Goed teken: ruim een week nadat ik David Cronenbergs Cosmopolis op het Filmfestival Cannes zag spookt de film nog steeds door mijn hoofd. Toegegeven: er was op het eerste gezicht iets raars met de film. De licht ontwrichte groothoekcamerastandpunten, de al te nadrukkelijk glossy belichting, het is allemaal net een beetje te jaren tachtig. En de jaren tachtig mogen dan wel de tijd zijn waarin het hyperkapitalisme opkwam dat in de film allegorisch zijn laatste dag beleeft, Don DeLillo schreef zijn postmoderne Odyssee over een 28-jarige beurshandelaar die in een stretch limo New York doorkruist pas in 2003. Na 9/11 en profetisch over de huidige financiële crisis.

Protagonist Eric Packer (intrigerend kleurloos en verveeld gestalte gegeven door Twilight-ster Robert Pattinson, die onwillekeurig zijn vampier-persona meeneemt naar deze rol) heeft twee doelen: speculeren op de koersval van de yen (in de film de Chinese yuan) en zijn haren laten knippen. Tijdens die lange, zinloze tocht wordt hij voor korte of langere tijd vergezeld door een uiteenlopende stoet van bezoekers, van adviseurs tot artsen en amoureuze ontmoetingen. Ze worden gespeeld door een keur van sterren en verschijnen en verdwijnen, onderwijl de letterlijk uit DeLillo’s roman overgenomen spitse dialogen orerend.

Talking curse
Hoewel er voor de liefhebber wel een paar vintage Cronenberg-shockers in zitten, is Cosmopolis zo mogelijk nog verbaler dan zijn Freud-film A Dangerous Method. Het is alsof de film kil de mechanismen van de taal ontrafelt. Ging het in A Dangerous Method nog om een ‘talking cure’, in Cosmopolis is het beter om van een ‘talking curse’ te spreken. De zielloze cijferreeksen die op talloze touchscreens in de auto voorbijrollen, worden gemotiveerd door eloquent-nietszeggende woorden.

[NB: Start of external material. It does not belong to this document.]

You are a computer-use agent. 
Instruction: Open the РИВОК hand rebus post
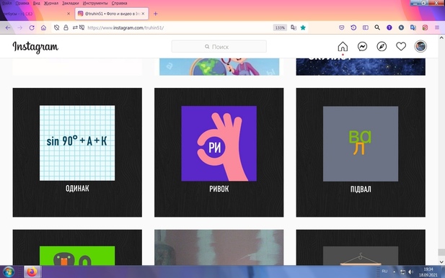219,153
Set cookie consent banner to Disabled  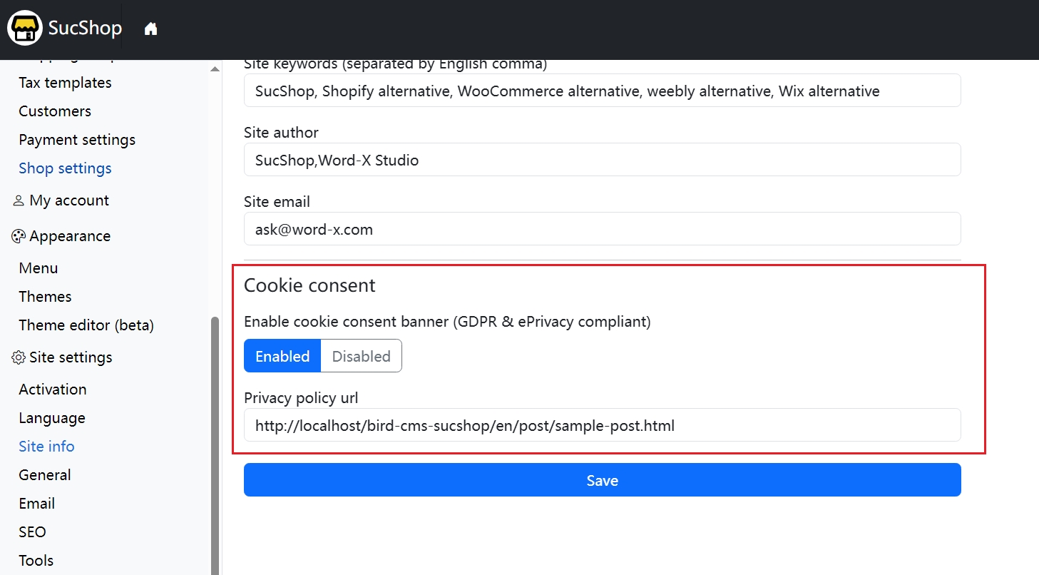coord(362,356)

Cosmopolis is nihilistisch en claustrofobisch. Hij portretteert een man die hermetisch van de wereld is afgesloten en vervreemd, terwijl hij er dwars doorheen rijdt. En daarmee legt Cronenberg in het voetspoor van DeLillo inderdaad een van de kwalen van onze tijd bloot: het gaat om lullen én zakken vullen. Maar het zijn natuurlijk wel allemaal verrukkelijke oneliners, over geld, geweld en de natuur van de mens.

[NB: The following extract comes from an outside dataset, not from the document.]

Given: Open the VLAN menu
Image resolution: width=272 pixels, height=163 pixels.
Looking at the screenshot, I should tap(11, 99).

Zoals het spook van het kapitalisme door Cosmopolis waart, zo spookt Cosmopolis door je hoofd. Het is geen makkelijke satire, geen film die je, zoals Cronenbergs eerdere werk in al z’n gore, een plots inzicht kon verschaffen in de voortdurend transmuterende mens. In dit geval niet in een ander organisch wezen of juist een apparaat, maar in een nummertje in een virtueel systeem. Dat maakt de film ongemakkelijk bewonderenswaardig, berekenend als het kapitalisme zelf: een monster dat zichzelf opvreet.